• [What is expected]:
Task for the records below: copy exactly, and only, the line containing "Screen dimensions: 1024x615" and every line after it to the end, with pictures left out.

• [Data shown]:
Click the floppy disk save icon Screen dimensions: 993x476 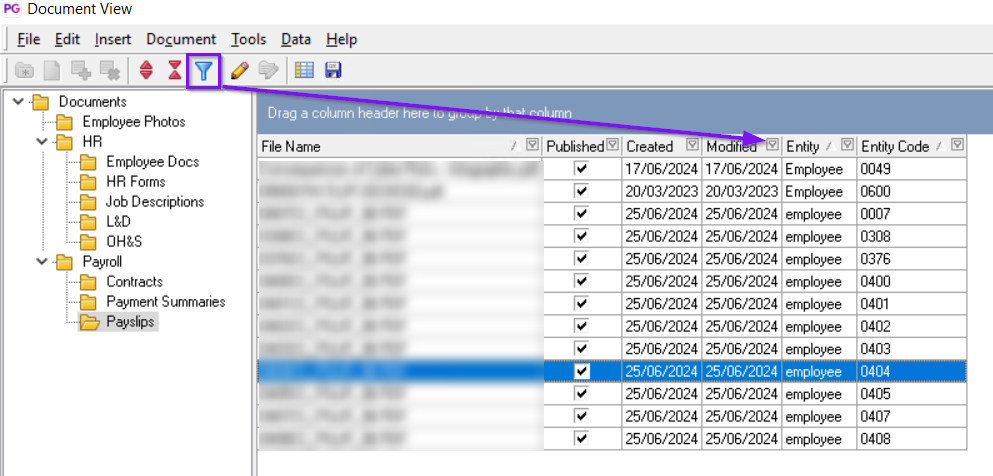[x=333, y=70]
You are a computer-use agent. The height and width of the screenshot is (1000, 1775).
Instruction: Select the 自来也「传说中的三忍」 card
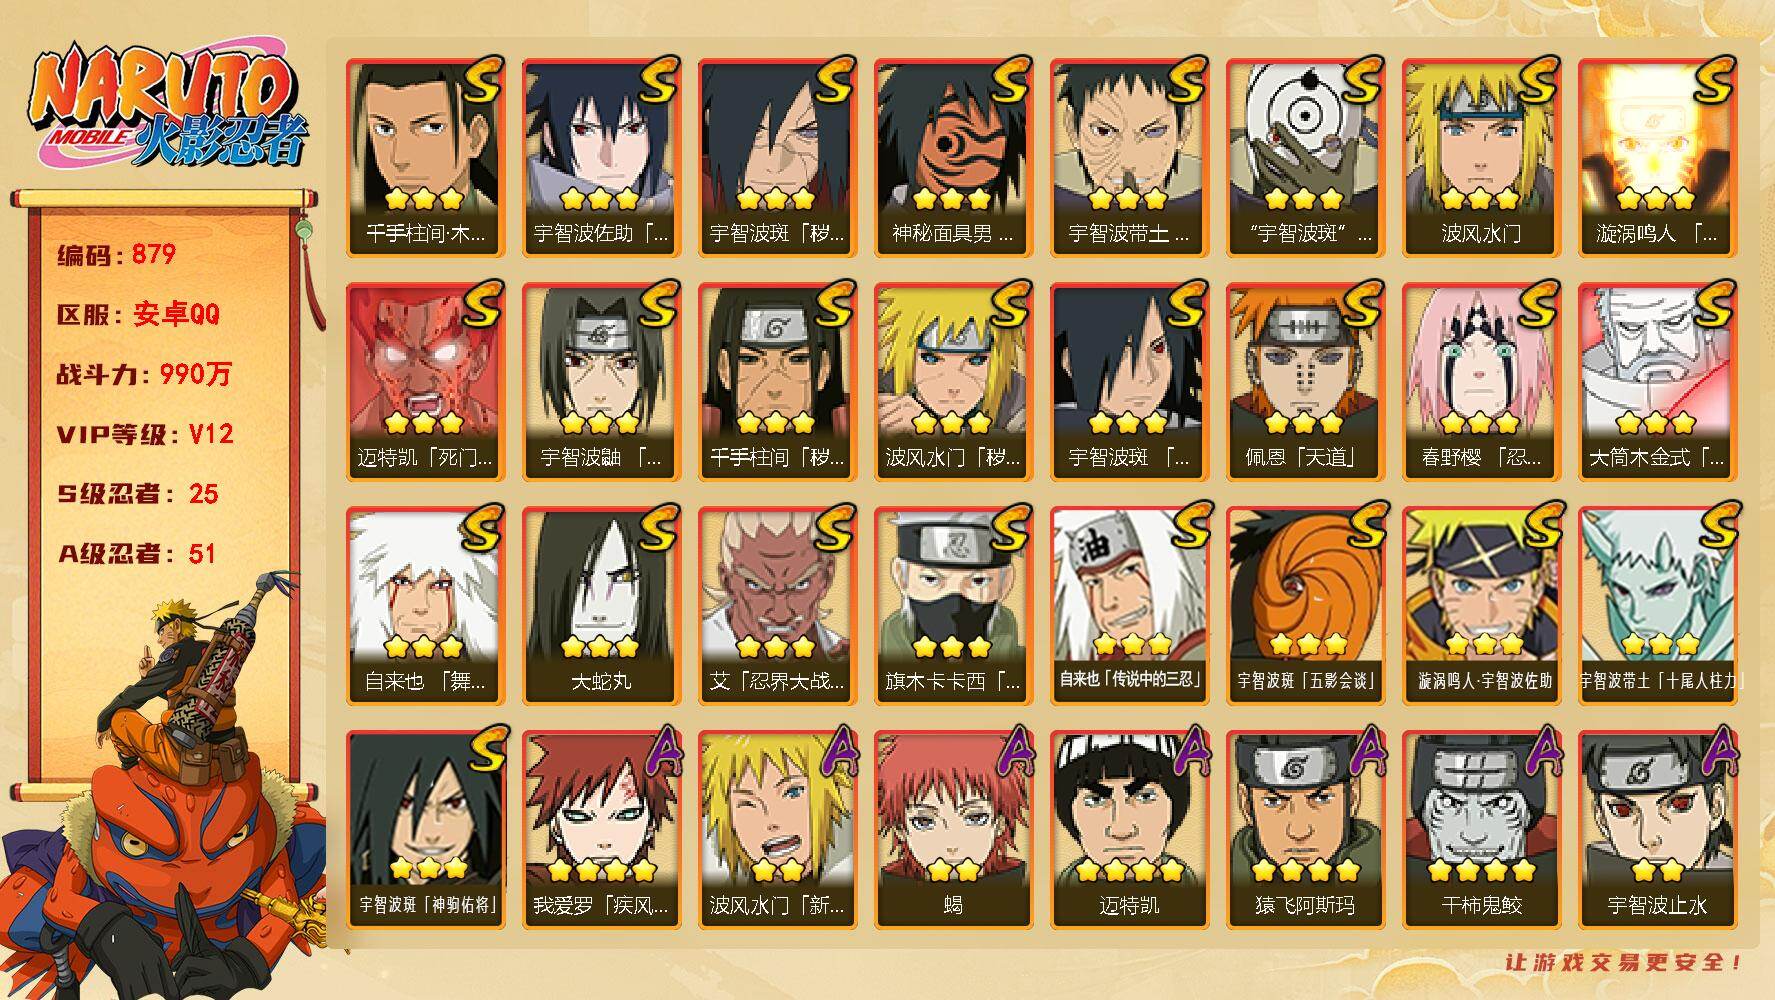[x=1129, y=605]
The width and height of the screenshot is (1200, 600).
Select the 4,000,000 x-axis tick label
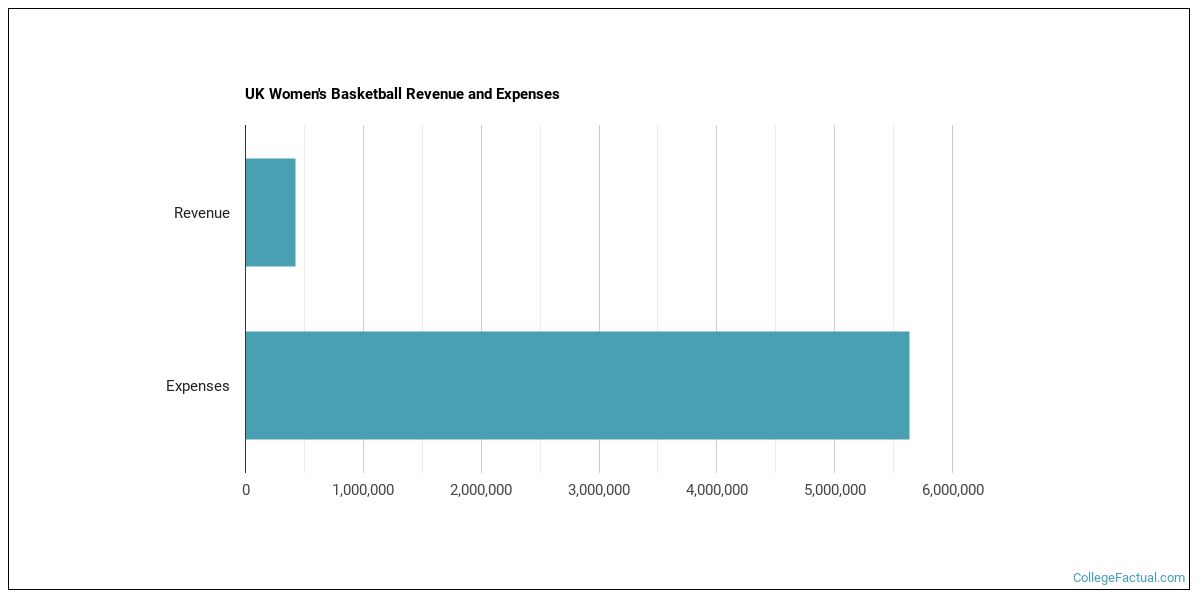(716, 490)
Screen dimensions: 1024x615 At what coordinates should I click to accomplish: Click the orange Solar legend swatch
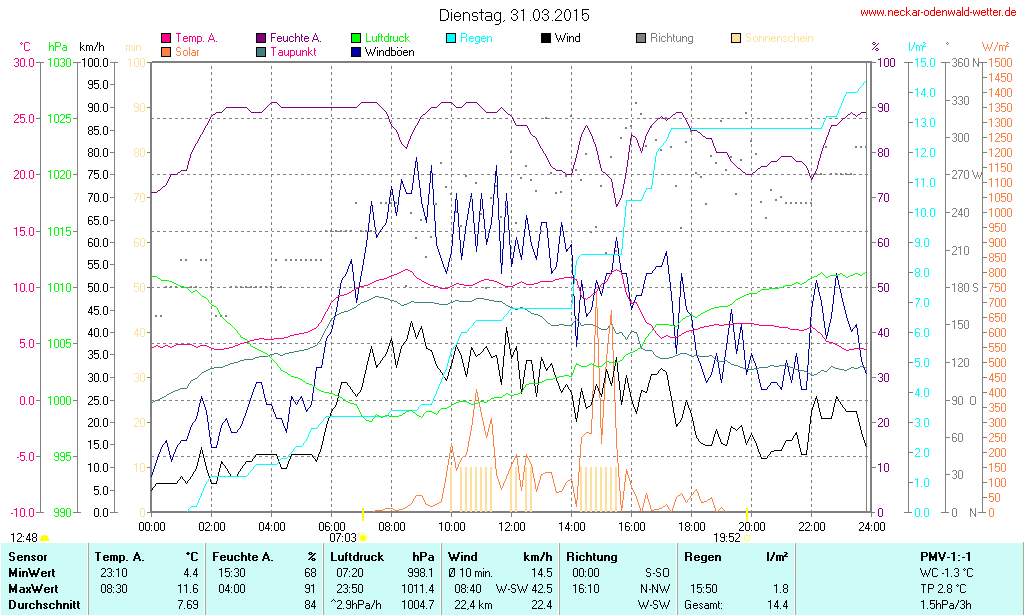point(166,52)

• [Answer space]:
Screen dimensions: 1024x615 At what coordinates should I click to accomplish: Click the orange Solar legend swatch
point(166,52)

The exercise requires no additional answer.